The app then designs the book itself, by applying the optimal layout for a user’s specific photo set. However, the user is given an option to overrule ReSnap’s photo selection and layout choices. The result is a photo book that might feature multiple photos on a single page and could contain different designs for different pages. Again, the book is created through the click of a few buttons.
Here is another app that permits consumers to create auto-designed instant photo books that could feature multiple photos per page. PastBook made its name by enabling consumers to create these books from their social media accounts. For instance, PastBook lets users create a photo book of all their Facebook or Instagram photos posted in the last year through a few clicks.
The PastBook app also allows collaborative photo book creation for specific occasions, such as weddings or vacations. This option gives friends and family members the opportunity to upload their photos for inclusion in a photo book.
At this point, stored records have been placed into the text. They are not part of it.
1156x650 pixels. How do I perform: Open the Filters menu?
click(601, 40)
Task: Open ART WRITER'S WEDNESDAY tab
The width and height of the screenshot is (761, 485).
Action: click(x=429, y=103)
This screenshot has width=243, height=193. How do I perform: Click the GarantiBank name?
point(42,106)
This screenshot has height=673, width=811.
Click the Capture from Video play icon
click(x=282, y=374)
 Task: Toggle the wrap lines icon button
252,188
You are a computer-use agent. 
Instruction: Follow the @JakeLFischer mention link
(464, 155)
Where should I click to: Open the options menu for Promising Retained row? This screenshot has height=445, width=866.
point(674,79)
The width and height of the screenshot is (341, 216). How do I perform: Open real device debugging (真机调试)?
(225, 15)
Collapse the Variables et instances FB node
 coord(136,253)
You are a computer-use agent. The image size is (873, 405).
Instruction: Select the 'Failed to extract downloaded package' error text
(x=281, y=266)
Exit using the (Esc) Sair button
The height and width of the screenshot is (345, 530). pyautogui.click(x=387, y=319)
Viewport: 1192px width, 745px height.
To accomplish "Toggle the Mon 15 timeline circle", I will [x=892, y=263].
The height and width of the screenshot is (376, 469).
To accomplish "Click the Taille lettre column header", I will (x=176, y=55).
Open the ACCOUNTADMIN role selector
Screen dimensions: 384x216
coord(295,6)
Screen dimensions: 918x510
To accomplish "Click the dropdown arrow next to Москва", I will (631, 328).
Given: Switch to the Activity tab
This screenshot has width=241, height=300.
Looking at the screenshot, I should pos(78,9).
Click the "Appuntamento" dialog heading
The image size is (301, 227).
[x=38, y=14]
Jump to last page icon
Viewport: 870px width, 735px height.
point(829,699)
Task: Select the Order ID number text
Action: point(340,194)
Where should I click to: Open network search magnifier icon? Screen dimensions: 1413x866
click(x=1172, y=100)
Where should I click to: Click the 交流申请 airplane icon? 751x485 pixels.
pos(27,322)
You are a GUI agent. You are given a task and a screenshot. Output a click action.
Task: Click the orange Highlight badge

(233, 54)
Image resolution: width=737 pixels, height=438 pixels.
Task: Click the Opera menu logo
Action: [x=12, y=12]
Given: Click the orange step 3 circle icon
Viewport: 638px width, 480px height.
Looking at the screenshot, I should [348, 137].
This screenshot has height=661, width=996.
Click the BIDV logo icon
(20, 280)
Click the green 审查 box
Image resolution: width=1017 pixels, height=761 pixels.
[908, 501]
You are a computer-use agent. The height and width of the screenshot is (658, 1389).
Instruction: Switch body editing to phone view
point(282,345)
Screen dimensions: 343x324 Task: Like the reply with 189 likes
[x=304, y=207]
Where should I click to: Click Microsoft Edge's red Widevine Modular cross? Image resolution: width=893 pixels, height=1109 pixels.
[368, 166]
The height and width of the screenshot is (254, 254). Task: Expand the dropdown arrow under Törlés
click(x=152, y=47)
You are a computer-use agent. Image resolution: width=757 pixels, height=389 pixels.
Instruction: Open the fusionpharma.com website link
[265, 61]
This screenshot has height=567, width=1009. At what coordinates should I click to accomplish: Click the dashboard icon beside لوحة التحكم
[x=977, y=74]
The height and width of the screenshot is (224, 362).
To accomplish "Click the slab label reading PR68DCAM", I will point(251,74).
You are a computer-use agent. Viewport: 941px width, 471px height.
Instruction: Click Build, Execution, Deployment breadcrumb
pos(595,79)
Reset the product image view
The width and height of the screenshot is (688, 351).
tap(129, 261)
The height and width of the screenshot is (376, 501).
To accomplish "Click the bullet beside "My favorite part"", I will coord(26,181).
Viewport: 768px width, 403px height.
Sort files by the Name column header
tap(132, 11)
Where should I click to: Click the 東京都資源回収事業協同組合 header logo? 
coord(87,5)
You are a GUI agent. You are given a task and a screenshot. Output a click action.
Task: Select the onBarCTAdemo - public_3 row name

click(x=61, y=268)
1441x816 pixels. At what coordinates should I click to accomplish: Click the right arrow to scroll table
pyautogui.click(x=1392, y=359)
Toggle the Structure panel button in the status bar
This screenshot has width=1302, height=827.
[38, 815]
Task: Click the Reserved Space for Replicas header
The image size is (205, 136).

Finally, will print products always be just that, print products? The answer is no. We’re already seeing multiple developers experimenting with AR-enriched photo products by offering the best of two worlds. Consumers can enjoy browsing their printed photo books or the canvas prints hanging on the wall. Moreover, they can also watch a corresponding cool video if they view these print products through a particular smartphone app.
LuvPics lets users create such video-embedded photos by letting them upload a photo as well as the video they’d like to embed. When others view this (digital or a printed) photo through their LuvPics app, they will see that photo come to life as a video superimposed on the corresponding photo.
Artificial intelligence (AI) is getting a foothold in mobile solutions for curating photos and designing complex photo products. This includes photo book creation. And we only expect AI-based solutions to proliferate going forward.
If nothing else, consumers are going to expect the complexity of creating photo products will be removed. And they look for smart, one-click, solutions. This is already important for creating these products on larger screen devices, such as a computer. However, it is crucial for creating them on a smartphone.
Will the smartphone become the device of choice for creating and ordering one’s photo products? Time will tell. At the moment, the majority of consumers still use their computer for doing so, as we found in our survey. In addition, cloud-based photo storage solutions are making it easy to take the images on one’s phone but create the products on one’s computer. More features, more design control and a large screen size compete with the anywhere, anytime and spur-of-a-moment solutions offered on a phone.
The future will reveal where that equilibrium will fall once these apps have further matured. However, what’s important is that the move to creation on a smartphone can only increase revenues generated by photo print products.
Hans Hartman is chair of the October 22–23, 2018 Visual 1st conference. He is also principal of Suite 48 Analytics. The research firm provides market intelligence for the photo and video industries.